In real-world situations, data scientists must be able to use data from many dirty, autonomous, and heterogeneous data sources that are far from being ready to be analyzed. Preparing the data for analysis (often referred to as “data wrangling”) involves four different tasks: cleaning, sampling, transformation, and integration.
Cleaning is the detection and removal of noise, i.e., dirty data, from a data set. Speaking very broadly, an instance is considered “dirty” if it is, in some way, inaccurate or duplicate.
Sampling is drawing a representative subset of the population of interest from the data set. Sampling may be used either to reduce the data set to a tractable size or to isolate the population of interest from the remainder of the data.
Transformation involves taking an existing data set and mapping it from its existing schema to the schema required for the desired analysis. May include restructuring the schema and/or enriching it with additional data from other sources.

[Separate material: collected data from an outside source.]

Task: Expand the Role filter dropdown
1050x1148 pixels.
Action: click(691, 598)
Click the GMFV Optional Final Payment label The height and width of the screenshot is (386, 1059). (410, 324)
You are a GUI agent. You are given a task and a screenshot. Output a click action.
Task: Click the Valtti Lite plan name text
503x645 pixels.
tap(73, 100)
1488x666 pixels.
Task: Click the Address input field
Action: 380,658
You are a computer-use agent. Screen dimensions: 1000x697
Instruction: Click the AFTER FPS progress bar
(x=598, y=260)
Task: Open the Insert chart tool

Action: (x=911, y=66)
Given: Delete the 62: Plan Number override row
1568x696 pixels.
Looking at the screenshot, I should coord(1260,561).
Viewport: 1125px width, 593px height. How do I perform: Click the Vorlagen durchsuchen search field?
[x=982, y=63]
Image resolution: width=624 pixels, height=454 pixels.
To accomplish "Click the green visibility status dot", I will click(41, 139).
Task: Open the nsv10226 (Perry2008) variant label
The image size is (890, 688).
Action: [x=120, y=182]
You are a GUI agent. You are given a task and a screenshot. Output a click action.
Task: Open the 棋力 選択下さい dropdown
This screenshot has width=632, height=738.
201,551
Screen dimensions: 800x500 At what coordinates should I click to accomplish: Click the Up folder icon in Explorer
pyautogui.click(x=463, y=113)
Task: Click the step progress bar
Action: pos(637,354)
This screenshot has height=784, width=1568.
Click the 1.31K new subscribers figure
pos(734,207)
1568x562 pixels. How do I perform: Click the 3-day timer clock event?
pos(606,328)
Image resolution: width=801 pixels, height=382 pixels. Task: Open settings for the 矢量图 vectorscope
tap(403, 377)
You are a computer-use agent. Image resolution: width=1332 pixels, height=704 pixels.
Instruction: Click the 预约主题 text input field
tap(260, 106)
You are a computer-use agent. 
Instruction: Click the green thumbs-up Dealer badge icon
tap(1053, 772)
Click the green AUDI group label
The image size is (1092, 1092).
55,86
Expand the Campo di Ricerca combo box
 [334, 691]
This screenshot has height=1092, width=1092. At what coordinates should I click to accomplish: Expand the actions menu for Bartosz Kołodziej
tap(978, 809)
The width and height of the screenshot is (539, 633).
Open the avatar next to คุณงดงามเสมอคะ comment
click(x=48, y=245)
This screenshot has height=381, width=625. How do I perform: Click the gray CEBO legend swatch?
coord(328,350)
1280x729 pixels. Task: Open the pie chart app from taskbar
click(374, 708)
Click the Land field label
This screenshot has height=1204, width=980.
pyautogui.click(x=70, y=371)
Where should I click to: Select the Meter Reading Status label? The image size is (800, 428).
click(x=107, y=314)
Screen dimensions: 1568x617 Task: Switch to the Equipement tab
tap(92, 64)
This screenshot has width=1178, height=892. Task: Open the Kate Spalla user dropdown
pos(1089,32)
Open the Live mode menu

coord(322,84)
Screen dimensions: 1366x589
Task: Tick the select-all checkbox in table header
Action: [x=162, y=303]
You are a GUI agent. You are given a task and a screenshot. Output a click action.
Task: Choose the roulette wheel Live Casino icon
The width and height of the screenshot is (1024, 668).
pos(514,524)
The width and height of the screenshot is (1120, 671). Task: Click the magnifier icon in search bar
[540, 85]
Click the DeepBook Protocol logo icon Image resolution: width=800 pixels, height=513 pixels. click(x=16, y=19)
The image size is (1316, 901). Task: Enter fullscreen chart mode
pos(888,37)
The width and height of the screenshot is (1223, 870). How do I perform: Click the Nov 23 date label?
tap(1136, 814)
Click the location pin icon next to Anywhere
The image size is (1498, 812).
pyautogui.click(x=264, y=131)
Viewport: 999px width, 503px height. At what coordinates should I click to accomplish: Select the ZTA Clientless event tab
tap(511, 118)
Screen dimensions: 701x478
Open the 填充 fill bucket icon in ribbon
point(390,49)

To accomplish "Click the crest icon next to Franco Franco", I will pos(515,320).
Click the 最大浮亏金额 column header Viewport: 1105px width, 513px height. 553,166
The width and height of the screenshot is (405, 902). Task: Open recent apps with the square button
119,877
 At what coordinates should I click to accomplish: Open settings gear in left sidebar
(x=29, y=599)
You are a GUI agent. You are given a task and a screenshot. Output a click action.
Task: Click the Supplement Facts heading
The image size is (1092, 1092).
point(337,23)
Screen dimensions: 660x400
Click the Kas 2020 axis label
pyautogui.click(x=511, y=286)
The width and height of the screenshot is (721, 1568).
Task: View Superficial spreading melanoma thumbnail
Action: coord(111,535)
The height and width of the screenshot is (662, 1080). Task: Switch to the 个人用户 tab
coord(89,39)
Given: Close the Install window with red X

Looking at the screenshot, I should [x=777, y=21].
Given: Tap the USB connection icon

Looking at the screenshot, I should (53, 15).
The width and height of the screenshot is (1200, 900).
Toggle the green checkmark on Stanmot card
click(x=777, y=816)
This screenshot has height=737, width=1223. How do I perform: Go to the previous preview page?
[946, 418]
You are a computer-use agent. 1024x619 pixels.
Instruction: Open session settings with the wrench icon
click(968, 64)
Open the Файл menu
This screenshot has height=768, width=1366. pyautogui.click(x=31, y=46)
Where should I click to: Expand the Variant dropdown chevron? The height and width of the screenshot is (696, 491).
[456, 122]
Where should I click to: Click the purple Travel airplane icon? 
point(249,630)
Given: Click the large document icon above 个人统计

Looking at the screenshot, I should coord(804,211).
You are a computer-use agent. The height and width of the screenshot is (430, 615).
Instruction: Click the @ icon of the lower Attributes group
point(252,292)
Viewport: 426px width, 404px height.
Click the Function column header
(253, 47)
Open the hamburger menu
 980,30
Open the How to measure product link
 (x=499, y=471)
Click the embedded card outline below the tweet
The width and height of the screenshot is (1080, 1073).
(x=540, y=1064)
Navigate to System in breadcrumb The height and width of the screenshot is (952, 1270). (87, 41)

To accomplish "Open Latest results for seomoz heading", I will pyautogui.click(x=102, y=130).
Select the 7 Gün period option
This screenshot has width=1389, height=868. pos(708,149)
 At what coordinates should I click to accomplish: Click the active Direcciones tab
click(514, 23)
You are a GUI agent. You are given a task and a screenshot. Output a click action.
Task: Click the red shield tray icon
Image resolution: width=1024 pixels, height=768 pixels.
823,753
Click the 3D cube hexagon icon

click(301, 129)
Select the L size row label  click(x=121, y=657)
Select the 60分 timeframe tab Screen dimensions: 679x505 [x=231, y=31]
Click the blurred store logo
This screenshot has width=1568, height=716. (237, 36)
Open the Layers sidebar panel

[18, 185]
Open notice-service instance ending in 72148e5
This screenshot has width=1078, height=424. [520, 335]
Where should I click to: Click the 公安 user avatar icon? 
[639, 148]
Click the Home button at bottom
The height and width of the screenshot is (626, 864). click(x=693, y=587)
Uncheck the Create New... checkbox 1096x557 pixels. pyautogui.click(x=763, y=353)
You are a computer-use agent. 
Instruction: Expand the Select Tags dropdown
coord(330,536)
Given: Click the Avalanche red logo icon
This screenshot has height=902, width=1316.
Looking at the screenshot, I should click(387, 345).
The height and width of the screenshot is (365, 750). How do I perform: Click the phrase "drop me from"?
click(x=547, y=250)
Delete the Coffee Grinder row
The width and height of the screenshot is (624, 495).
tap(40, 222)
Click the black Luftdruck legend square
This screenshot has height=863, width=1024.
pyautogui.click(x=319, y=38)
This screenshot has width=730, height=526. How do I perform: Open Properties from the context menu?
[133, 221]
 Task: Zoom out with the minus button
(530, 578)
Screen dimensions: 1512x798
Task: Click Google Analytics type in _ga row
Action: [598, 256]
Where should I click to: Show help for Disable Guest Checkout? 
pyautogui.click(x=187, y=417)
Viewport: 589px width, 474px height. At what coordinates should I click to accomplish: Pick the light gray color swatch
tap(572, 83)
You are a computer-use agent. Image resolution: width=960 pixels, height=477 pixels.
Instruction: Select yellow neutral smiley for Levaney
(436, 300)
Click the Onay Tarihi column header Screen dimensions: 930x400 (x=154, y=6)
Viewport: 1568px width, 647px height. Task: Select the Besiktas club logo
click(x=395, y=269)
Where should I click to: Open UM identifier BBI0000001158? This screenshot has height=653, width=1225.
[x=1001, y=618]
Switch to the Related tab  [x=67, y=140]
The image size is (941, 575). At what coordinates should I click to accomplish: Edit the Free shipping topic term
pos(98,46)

Integration is the process of combining two or more sets of data into a consistent, unified view. The data to be integrated often is stored in multiple data sources which differ in their storage formats, query languages, schema/metadata languages, and provenance. Integration occurs at both the schema and instance levels, and includes entity resolution, which is the detection of when multiple data instances refer to the same real-world entity.
For each of these tasks, interactive tools are useful both for preparing small data sets as well as for investigating the general quality or structure of a large data set. When dealing with large data sets measuring in many thousands or millions of rows, however, programmatic quantitative approaches are an absolute necessity to make data preparation a realistic task. This course covers both interactive tools and quantitative approaches to each of these tasks. Because data preparation is a focus of significant R&D and small advances may have major impacts on one’s productivity, the course also introduces students to the communities of research and practice that continue to advance the state of the art enabling students to stay abreast of valuable advances in this area.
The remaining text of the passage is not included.